Acórdão nº 0162/11 de Supremo Tribunal Administrativo (Portugal), 01 de Junho de 2011

Magistrado ResponsávelANTÓNIO CALHAU
Data da Resolução01 de Junho de 2011
EmissorSupremo Tribunal Administrativo (Portugal)

Acordam, em conferência, na Secção de Contencioso Tributário do Supremo Tribunal Administrativo: I – A…, Sa, com os sinais dos autos, não se conformando com a decisão da Mma. Juíza do Tribunal Tributário de Lisboa que julgou totalmente improcedente a oposição por si deduzida à execução fiscal que lhe foi instaurada pelo Serviço de Finanças de Lisboa-6, por dívida de IRC de 1999 e 2002, e respectivos juros, no montante global de € 13.077.805,83, ao abrigo do disposto nos artigos 203.º, n.º 1, alínea a) e 204.º, n.º 1, alíneas c) e f), do CPPT, dela vem interpor recurso para este Tribunal, formulando as seguintes conclusões: A. Ao não ter decidido pela revogação implícita do acto de liquidação n.º 2006 8310004698, concretizada pelo acto de liquidação n.º 8310033484, a sentença em apreço padece de erro de julgamento nos termos previstos nas alíneas c) e d) do art.º 668.º do CPC, aplicável “ex vi” do art.º 2.º do CPPT.

[Entradas de posição dos itens]
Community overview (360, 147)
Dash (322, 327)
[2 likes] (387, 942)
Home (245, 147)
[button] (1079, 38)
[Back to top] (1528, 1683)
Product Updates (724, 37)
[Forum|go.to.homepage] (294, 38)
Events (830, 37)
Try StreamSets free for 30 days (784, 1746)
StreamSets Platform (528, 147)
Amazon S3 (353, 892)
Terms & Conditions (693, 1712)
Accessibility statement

### Objetivo da tarefa
Copie do acórdão, sem alterar nada, o trecho entre "Acórdão nº 0162/11" e "EmissorSupremo Tribunal Administrativo (Portugal)", incluindo os dois extremos.

### Resolução da tarefa
Acórdão nº 0162/11 de Supremo Tribunal Administrativo (Portugal), 01 de Junho de 2011

Magistrado ResponsávelANTÓNIO CALHAU
Data da Resolução01 de Junho de 2011
EmissorSupremo Tribunal Administrativo (Portugal)